* [TRY IT]:
Of the entries below, return exactly those lines that fall between the one containing "Switch to the Банковские счета tab" and the one containing "This screenshot has width=536, height=465.", the two end lines included.

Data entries
⟨

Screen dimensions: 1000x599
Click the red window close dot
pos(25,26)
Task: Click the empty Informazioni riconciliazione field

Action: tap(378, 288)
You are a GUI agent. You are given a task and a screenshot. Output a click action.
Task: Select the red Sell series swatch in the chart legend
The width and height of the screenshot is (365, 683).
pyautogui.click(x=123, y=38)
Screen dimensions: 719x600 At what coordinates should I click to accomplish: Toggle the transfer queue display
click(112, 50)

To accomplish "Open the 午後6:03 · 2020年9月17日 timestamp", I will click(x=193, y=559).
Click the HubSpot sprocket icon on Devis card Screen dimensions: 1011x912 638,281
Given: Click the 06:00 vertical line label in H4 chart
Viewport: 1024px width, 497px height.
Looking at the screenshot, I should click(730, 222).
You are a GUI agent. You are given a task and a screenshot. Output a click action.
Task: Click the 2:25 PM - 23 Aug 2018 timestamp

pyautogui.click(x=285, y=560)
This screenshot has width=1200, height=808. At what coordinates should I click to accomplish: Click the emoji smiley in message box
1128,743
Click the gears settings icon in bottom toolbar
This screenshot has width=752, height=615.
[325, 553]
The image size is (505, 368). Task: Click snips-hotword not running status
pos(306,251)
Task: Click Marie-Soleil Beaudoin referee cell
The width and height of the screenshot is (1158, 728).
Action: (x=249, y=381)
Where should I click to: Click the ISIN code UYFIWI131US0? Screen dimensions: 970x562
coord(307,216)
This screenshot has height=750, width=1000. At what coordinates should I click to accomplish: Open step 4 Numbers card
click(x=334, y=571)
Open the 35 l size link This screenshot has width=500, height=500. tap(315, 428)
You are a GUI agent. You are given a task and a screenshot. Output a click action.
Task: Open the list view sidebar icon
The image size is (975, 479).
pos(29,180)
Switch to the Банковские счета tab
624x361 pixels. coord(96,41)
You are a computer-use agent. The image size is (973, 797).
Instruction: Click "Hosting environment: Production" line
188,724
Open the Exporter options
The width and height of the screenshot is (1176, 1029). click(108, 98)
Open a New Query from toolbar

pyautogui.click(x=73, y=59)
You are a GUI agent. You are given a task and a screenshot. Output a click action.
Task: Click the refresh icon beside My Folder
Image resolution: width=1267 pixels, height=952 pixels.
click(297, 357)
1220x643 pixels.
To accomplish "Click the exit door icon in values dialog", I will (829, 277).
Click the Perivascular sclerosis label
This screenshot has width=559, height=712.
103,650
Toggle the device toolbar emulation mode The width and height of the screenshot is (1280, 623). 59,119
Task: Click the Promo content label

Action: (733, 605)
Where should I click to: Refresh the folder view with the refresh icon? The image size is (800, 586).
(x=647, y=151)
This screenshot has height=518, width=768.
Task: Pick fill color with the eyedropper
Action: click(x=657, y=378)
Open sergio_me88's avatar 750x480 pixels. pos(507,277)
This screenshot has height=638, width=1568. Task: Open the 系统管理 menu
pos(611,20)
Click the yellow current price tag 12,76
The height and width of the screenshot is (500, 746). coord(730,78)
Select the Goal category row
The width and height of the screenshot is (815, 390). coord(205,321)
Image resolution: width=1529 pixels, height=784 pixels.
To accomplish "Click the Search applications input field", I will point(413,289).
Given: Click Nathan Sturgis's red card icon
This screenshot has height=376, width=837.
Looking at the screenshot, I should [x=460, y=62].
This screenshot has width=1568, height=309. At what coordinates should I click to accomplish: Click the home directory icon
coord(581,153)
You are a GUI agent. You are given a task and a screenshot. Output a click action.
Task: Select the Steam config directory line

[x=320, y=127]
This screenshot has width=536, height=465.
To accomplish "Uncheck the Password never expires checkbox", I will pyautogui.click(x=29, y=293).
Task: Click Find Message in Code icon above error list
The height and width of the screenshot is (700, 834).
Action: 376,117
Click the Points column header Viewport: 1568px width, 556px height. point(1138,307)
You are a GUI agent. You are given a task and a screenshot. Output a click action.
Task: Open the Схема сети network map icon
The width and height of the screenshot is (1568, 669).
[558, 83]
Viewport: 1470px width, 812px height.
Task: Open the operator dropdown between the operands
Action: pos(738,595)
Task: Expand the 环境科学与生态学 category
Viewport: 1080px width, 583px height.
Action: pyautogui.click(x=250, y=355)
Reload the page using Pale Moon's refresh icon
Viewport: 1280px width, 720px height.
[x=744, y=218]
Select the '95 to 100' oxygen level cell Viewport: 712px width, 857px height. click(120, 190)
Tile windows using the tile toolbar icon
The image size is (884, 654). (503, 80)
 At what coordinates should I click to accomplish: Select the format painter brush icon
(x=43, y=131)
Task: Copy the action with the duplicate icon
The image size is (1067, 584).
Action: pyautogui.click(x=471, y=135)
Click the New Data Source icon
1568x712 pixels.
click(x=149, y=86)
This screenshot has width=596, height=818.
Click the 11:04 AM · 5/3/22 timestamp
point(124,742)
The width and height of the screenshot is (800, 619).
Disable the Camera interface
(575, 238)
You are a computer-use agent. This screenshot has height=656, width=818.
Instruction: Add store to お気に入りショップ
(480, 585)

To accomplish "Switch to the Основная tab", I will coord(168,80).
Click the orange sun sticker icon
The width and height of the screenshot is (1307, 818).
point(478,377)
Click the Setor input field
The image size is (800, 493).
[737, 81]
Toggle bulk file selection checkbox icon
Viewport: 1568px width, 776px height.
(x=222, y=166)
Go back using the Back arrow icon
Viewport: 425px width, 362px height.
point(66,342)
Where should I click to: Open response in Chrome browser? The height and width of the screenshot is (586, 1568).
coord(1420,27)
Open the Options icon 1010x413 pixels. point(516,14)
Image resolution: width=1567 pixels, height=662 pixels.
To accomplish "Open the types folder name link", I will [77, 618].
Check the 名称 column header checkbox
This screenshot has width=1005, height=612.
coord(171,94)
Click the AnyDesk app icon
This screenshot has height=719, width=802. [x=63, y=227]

⟩

* [REPLY TO THE TASK]:
Switch to the Банковские счета tab
624x361 pixels. coord(96,41)
You are a computer-use agent. The image size is (973, 797).
Instruction: Click "Hosting environment: Production" line
188,724
Open the Exporter options
The width and height of the screenshot is (1176, 1029). click(108, 98)
Open a New Query from toolbar

pyautogui.click(x=73, y=59)
You are a GUI agent. You are given a task and a screenshot. Output a click action.
Task: Click the refresh icon beside My Folder
Image resolution: width=1267 pixels, height=952 pixels.
click(297, 357)
1220x643 pixels.
To accomplish "Click the exit door icon in values dialog", I will (829, 277).
Click the Perivascular sclerosis label
This screenshot has width=559, height=712.
103,650
Toggle the device toolbar emulation mode The width and height of the screenshot is (1280, 623). 59,119
Task: Click the Promo content label

Action: (733, 605)
Where should I click to: Refresh the folder view with the refresh icon? The image size is (800, 586).
(x=647, y=151)
This screenshot has height=518, width=768.
Task: Pick fill color with the eyedropper
Action: click(x=657, y=378)
Open sergio_me88's avatar 750x480 pixels. pos(507,277)
This screenshot has height=638, width=1568. Task: Open the 系统管理 menu
pos(611,20)
Click the yellow current price tag 12,76
The height and width of the screenshot is (500, 746). coord(730,78)
Select the Goal category row
The width and height of the screenshot is (815, 390). coord(205,321)
Image resolution: width=1529 pixels, height=784 pixels.
To accomplish "Click the Search applications input field", I will point(413,289).
Given: Click Nathan Sturgis's red card icon
This screenshot has height=376, width=837.
Looking at the screenshot, I should [x=460, y=62].
This screenshot has width=1568, height=309. At what coordinates should I click to accomplish: Click the home directory icon
coord(581,153)
You are a GUI agent. You are given a task and a screenshot. Output a click action.
Task: Select the Steam config directory line

[x=320, y=127]
This screenshot has width=536, height=465.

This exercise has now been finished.